**Selectie**
Niet met wapperende gewaden B (2012)

Het is een ontroerend verhaal, de eerste lezing.

Er is hongersnood in de stad Sarepta.

'Er was honger in het land' lezen we.

Iedereen had het slecht.

En dan wordt een weduwe ten tonele gevoerd:

zij had het helemaal slecht.

Een weduwe had het so wie so moeilijk in Israël,

ze was kwetsbaar en had geen steun.

Had ze kinderen dan was er misschien nog toekomst,

ze zouden later voor haar kunnen zorgen.

Maar de zoon van deze weduwe is

even weerloos als zijzelf: er is geen hoop meer.

Met haar kleine jongen

zal ze haar laatste broodje bakken en opeten

en dan is het einde daar.

Op dat moment komt de profeet aangelopen:

ELIA heet hij.

Die naam betekent: GOD IS WERKELIJK DE HEER.

De naam 'IK ZAL ER ZIJN' klinkt in zijn naam door.

Maar waar is Hij dan, de Enige,

die gezegd heeft dat Hij het werk van Zijn handen niet loslaat?

Hij lijkt ver

en de vele beden om dagelijks brood hebben niets uitgehaald.

De profeet komt binnen. Om te geven, te redden?

Op het eerste gezicht niet.

Hij komt binnen OM TE VRAGEN.

Hij vraagt om brood.

Wat een on-mens.

Ziet hij dan niet dat deze vrouw

aan het einde van haar mogelijkheden is?

Maar de profeet beveelt: 'GEEF DEEL!'.

Eigenlijk zegt hij:

'durf te sterven door het laatste weg te geven wat je hebt.'

Maar het wonder gebeurt.

Neen ik bedoel nog niet de goede afloop

als het meel blijken zal niet op te raken.

Ik bedoel het grote verbazingwekkende feit

dat de weduwe inderdaad haar laatste levensrantsoen weggeeft.

Ze waagt het, te geven.

Ze durft te sterven om te leven, ze waagt en ze wint.

De vrienden van Jesus waren Hem trouw gevolgd.

Tot driemaal toe hadden zij moeten horen wat Hij wilde:

sterven in Jeruzalem.

Sterven voor Zijn mensen.. sterven.. OM TE LEVEN.

'Dat nooit Heer' had Petrus meteen al uitgeroepen.

Maar Jesus gaat Zijn weg.. Jeruzalem tegemoet.

Hij gaat Zijn weg van het geven tot het uiterste.

Als Jesus Jeruzalem is binnengekomen

treedt Hij de tempel binnen.

Zo is de Messias in het hart van Zijn stad.

Wie zijn degenen bij wie Hij zich daar thuis voelt?

Neen, niet de tempelgeestelijken

met hun wapperende gewaden die indruk willen maken.

Voor kleine mensen is Hij bereikbaar.

**Verplichte opdrachten**
• a. Beantwoord de volgende vragen over de selectie, elk op een eigen regel en gemarkeerd zoals de vraag.
(i) In welke stad heerst hongersnood?
(ii) Wat betekent de naam Elia volgens de selectie?
(iii) Wat riep Petrus meteen uit?
• b. Schrijf het stuk uit de selectie letterlijk over, beginnend bij "Ze waagt het, te" en doorlopend tot en met "OM TE LEVEN.".

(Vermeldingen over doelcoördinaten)
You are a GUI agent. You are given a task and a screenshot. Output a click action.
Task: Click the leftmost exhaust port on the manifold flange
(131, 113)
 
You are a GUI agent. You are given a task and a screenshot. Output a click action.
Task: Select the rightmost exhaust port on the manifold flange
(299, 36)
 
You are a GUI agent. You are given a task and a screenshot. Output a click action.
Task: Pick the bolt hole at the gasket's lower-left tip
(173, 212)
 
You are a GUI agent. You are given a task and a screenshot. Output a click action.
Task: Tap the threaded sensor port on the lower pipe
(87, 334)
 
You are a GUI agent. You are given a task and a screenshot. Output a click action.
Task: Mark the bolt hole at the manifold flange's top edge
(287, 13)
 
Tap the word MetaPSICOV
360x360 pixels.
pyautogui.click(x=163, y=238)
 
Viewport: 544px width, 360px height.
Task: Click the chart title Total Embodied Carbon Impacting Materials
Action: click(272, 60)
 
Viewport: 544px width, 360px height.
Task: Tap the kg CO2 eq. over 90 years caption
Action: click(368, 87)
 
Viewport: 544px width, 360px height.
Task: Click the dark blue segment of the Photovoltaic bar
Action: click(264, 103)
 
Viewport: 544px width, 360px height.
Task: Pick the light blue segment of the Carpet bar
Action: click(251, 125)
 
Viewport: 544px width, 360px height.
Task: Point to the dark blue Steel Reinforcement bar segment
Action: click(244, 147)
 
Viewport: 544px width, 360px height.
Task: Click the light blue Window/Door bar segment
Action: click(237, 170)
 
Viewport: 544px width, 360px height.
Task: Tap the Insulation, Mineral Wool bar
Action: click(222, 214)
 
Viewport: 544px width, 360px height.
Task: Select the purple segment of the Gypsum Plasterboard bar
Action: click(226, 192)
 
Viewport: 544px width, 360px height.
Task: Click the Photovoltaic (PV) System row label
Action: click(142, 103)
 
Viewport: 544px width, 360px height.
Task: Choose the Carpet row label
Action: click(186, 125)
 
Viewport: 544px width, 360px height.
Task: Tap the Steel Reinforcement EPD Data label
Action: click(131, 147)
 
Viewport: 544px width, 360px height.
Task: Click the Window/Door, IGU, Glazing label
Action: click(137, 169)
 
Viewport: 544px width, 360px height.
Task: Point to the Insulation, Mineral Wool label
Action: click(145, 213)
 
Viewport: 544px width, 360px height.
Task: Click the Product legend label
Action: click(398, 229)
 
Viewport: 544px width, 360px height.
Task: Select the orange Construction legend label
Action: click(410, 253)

**Resultaten per opdracht**
• a.
(i) In de stad Sarepta.
(ii) GOD IS WERKELIJK DE HEER.
(iii) 'Dat nooit Heer'

• b.
Ze waagt het, te geven.

Ze durft te sterven om te leven, ze waagt en ze wint.

De vrienden van Jesus waren Hem trouw gevolgd.

Tot driemaal toe hadden zij moeten horen wat Hij wilde:

sterven in Jeruzalem.

Sterven voor Zijn mensen.. sterven.. OM TE LEVEN.